*Given exercise*: In two sentences, what does the guest post on Richard Goldstone's reconsideration of his report say?

A Guest post by AKUS
By now many reading this will have read, or been informed about, Richard Goldstone’s semi-apology in the Washington Post on Friday, April 1 (Reconsidering the Goldstone Report on Israel and war crimes) for his role in defaming Israel via the infamous “Goldstone Report”.
At the request of the United Nations Human Rights Council (UNHRC) Goldstone led an inquiry into the events of Israel’s “Cast Lead” action against Hamas in Gaza in December 2009. The report has been used ever since as a primary document for the condemnation of Israel, and as recently as last month formed the basis for six more resolutions condemning Israel at the UNHRC.
(The irony of this inquiry and the continuing focus of the UNHRC on Israel’s imagined transgressions can hardly be lost on those witnessing the current war in Libya – and the regime’s vicious assault on anti-Gadaffi forces – given that Libya was one of the primary instigators of the Goldstone report).
Melanie Phillips, in her inimitable style, has adeptly dissected Goldstone’s attempt to shift the blame for his failures, but I will content myself by pointing out just five of the ways in which Goldstone admitted that his report was inaccurate, or based on false information or no information at all (for which he blames Israel), that Israel (but not Hamas) has actually implemented his request to conduct inquiries (which it would have done anyway, as a matter of course) and his revelation that the UNHRC is hopelessly biased against Israel:
“If I had known then what I know now, the Goldstone Report would have been a different document”.
“The allegations of intentionality by Israel were based on the deaths of and injuries to civilians in situations where our fact-finding mission had no evidence on which to draw any other reasonable conclusion. While the investigations published by the Israeli military andf recognized in the U.N. committee’s report have established the validity of some incidents that we investigated in cases involving individual soldiers, they also indicate that civilians were not intentionally targeted as a matter of policy.”
“Israel’s lack of cooperation with our investigation meant that we were not able to corroborate how many Gazans killed were civilians and how many were combatants. The Israeli military’s numbers have turned out to be similar to those recently furnished by Hamas (although Hamas may have reason to inflate the number of its combatants).”
“We made our recommendations based on the record before us, which unfortunately did not include any evidence provided by the Israeli government. Indeed, our main recommendation was for each party to investigate, transparently and in good faith, the incidents referred to in our report. [The UNHRC independent investigator] McGowan Davis has found that Israel has done this to a significant degree; Hamas has done nothing.”
“I had hoped that our inquiry into all aspects of the Gaza conflict would begin a new era of evenhandedness at the U.N. Human Rights Council, whose history of bias against Israel cannot be doubted.”
In light of his latest article, his admission of his naiveté, to say the least, and his retractions, is it any wonder that Israel decided to have nothing to do with this hanging judge?
Evidence of Goldstone’s high opinion of himself is never absent for long in his column. He apparently believed that he, a South African Jew would have influence with Hamas.

*Supplied material*:
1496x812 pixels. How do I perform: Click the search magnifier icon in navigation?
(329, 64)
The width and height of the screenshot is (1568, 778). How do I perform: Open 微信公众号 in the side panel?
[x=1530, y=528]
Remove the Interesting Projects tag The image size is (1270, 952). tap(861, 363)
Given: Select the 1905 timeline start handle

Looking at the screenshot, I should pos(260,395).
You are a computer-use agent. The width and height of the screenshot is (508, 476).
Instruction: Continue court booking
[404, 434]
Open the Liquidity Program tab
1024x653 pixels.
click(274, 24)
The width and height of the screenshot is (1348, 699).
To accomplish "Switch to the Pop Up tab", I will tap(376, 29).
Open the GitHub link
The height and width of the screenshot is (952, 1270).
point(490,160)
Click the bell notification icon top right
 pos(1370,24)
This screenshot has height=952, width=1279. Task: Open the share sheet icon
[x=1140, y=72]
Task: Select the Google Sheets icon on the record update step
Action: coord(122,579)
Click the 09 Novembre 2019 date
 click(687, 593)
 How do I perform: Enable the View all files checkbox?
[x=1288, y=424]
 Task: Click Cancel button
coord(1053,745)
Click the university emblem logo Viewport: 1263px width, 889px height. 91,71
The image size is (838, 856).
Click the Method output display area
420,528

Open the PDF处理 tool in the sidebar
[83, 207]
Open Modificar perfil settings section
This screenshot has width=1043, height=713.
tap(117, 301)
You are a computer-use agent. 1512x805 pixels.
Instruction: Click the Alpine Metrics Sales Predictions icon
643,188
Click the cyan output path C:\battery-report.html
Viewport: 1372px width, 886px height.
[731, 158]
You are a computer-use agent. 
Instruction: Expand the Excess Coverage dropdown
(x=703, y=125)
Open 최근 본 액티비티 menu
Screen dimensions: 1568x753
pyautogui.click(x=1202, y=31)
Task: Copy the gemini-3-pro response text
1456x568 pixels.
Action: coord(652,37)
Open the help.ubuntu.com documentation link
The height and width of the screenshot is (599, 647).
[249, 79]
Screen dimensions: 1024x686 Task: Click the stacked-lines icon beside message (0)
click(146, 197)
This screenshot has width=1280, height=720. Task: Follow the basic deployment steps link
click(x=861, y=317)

*Answer to the task*: The guest post describes Richard Goldstone's Washington Post piece as a semi-apology for the report he led for the UN Human Rights Council on Israel's "Cast Lead" action against Hamas in Gaza, a report that has served as a primary document for condemning Israel. It quotes Goldstone admitting that the report lacked evidence from Israel, that civilians were not intentionally targeted as a matter of policy, that Israel has largely carried out the investigations he recommended while Hamas has done nothing, and that the Council's bias against Israel cannot be doubted.